Factors associated with out-of-pocket (OOP) expenditures
Table 6. Factors associated with OOP expenditures stratified by type of care
The results from the GLM on OOP expenditures stratified by type of care accessed are presented in Table 6. Among individuals who accessed outpatient care, patient age was positively associated with OOP expenditures and appeared to follow a gradient with increasing age. Compared to patients age 0 to 5 years, expenditures for patients age 6 to 20 years were, on average, PKR 1,750 higher, expenditures for patients age 21 to 40 years PKR 5,033 higher, expenditures for patients, age 41 to 60 years PKR 8,093 higher, and expenditures for patients over 60 years old PKR 7,374 higher (all p-values ≤0.001). OOP expenditures for outpatient care differed by wealth quintiles. Compared to the poorest wealth quintile, patients in the poorer, middle, richer, and richest quintiles spent PKR 1,573, PKR 3,387, PKR 4,335, and PKR 7,302 more on outpatient care (all p-values ≤0.001). Rural residents spent PKR 1,455 more than their urban counterparts (p=0.01). Additionally, compared to people living in Punjab province, people who lived in Sindh and KP provinces spent less, on average, for outpatient care (PKR 4,665 and PKR 4,394 respectively, both p-values <0.001). People in the largest households (13 or more members) spent PKR 3,388 less on average than those in households with 1 to 4 members (p=0.01). There were no differences in OOP expenditures between private and public sector care.

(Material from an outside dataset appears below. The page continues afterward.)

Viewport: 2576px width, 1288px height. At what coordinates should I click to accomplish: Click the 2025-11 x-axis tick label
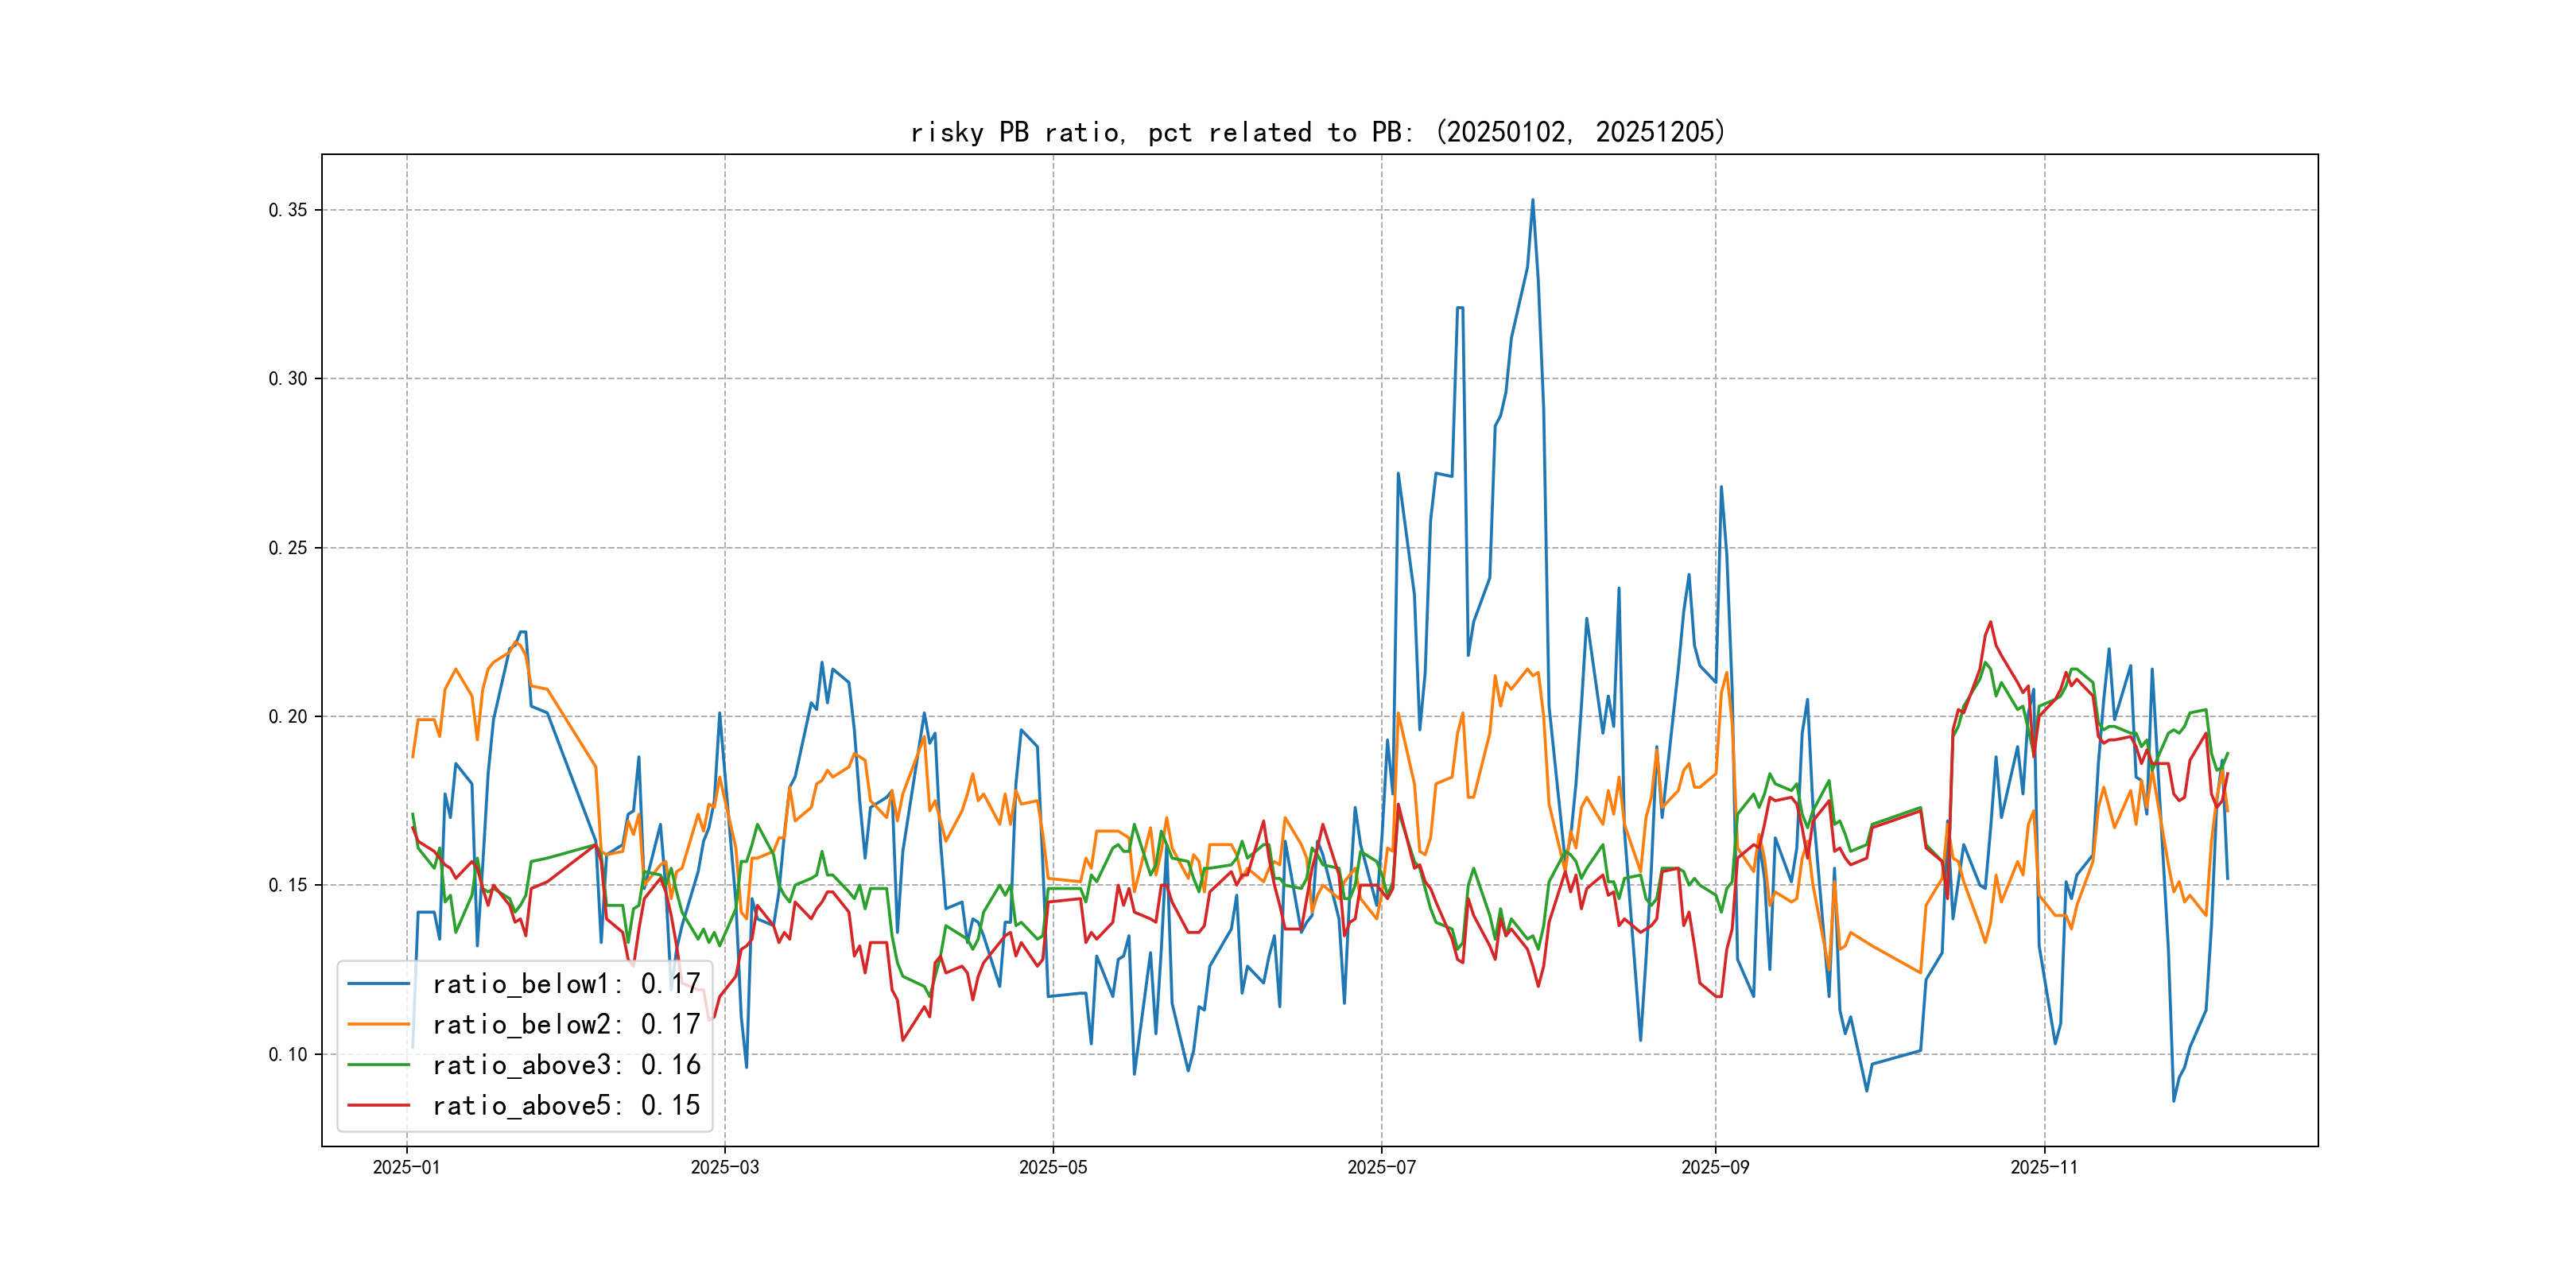(2044, 1168)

Among individuals who accessed inpatient care, we found that OOP expenditures on private sector provider were PKR 6,657 higher than expenditures on public sector providers (p<0.001). Expenditures for females were PKR 4,636 less than for males (p=0.05). Compared to patients age 0 to 5 years, OOP expenditures were only significantly different among patients age 21 to 40 years (PKR 11,412, p=0.002). Similar to expenditures on outpatient care, expenditures on inpatient care followed a wealth gradient. Compared to the poorest wealth quintile, patients in the middle, richer, and richest quintiles spent PKR 4,471, PKR 7,423, and PKR 22,537 more on inpatient care (all p-values ≤0.001). Geography was also associated with expenditures in the inpatient care model. Rural residents spent PKR 3,297 more than their urban counterparts (p=0.03), while residents of Sindh and Balochistan spent PKR 3,136 and PKR 8,524 less than Punjab residents (both p-values <0.05). Household size was also associated with OOP expenditures. Households with 5 to 8 members and 9 to 12 members spent PKR 5,581 and PKR 9,167 less than households with 1 to 4 members, respectively (both p-values <0.05). Finally, expenditures for inpatient care related to accident or injury was PKR 13,215 higher than for inpatient care related to communicable diseases (p=0.003).